There were 3,973 households, out of which 20.9% had children under the age of 18 living with them, 49.2% were married couples living together, 7.4% had a female householder with no husband present, and 40.1% were non-families. 35.1% of all households were made up of individuals, and 11.5% had someone living alone who was 65 years of age or older. The average household size was 2.16 and the average family size was 2.82.

In the city the population was spread out, with 18.1% under the age of 18, 7.1% from 18 to 24, 28.4% from 25 to 44, 27.9% from 45 to 64, and 18.4% who were 65 years of age or older. The median age was 43 years. For every 100 females, there were 91.5 males. For every 100 females age 18 and over, there were 90.0 males.

The median income for a household in the city was $47,493, and the median income for a family was $60,397. Males had a median income of $47,190 versus $30,908 for females. The per capita income for the city was $26,688. About 1.7% of families and 3.4% of the population were below the poverty line, including 2.7% of those under age 18 and 2.7% of those age 65 or over.

==Government==
Willoughby Hills has a mayor-council system of government. As of 2024, the mayor is Chris Hallum, a Republican. The City Council consists of seven members, who are elected for four-year terms. Four members are elected by the city at-large, and three members are elected from districts.

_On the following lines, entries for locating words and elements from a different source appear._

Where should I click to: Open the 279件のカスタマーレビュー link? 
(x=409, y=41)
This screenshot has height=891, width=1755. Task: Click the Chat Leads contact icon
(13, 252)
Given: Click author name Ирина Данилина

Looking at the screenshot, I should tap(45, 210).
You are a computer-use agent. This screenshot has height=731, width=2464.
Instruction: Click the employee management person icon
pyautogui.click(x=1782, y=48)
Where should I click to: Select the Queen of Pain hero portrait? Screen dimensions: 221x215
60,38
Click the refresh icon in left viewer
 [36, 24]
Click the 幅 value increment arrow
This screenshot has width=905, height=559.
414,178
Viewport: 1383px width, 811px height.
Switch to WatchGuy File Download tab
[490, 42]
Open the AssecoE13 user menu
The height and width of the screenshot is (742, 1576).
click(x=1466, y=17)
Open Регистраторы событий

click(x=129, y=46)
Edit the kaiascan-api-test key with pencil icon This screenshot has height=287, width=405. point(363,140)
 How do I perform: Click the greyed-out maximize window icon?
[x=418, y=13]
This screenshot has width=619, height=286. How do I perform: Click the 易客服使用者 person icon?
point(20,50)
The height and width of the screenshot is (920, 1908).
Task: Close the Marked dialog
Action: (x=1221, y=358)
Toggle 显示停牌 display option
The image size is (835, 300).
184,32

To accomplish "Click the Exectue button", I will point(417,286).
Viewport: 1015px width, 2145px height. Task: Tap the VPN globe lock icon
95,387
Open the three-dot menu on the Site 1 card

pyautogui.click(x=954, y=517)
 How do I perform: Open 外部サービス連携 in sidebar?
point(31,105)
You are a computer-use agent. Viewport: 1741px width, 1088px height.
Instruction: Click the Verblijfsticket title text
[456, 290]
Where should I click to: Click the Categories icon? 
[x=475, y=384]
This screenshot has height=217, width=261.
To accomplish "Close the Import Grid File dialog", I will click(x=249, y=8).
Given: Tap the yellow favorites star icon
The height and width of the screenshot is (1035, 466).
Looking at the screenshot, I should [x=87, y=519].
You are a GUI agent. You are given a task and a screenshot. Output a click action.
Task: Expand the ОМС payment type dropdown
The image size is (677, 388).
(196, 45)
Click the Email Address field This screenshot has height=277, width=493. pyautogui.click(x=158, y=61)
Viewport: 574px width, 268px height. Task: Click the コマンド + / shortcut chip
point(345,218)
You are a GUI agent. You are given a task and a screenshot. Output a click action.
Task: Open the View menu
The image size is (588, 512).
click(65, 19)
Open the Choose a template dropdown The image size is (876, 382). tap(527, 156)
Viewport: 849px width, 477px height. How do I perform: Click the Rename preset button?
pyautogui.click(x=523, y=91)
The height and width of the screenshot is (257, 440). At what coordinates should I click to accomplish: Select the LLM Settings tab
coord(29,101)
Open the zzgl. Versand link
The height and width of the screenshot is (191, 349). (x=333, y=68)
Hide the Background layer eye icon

As of 2024, the members of the City Council are as follows:

Willoughby Hills City Council
| Seat | Name | Party |
|---|---|---|
| Council-at-Large 1 | Julie A. Belich | Republican |
| Council-at-Large 2 | Joseph Jarmuszkiewicz | Republican |
| Council-at-Large 3 | Daniel L. Knecht | Unaffiliated |
| Council-at-Large 4 | Vicki Miller | Republican |
| District 1 | Mike Kline | Unaffiliated |
| District 2 | Tanya Taylor Draper | Democrat |
| District 3 | Kathleen Sivo | Unaffiliated |

==Culture==
Two notable buildings in Willoughby Hills are the Squire's Castle in the Cleveland Metroparks' North Chagrin Reservation and the Louis Penfield House, a house designed by Frank Lloyd Wright.

==Education==
The city is served by the Willoughby-Eastlake City School District.

Willoughby Hills has a public library, a branch of Willoughby-Eastlake Public Library.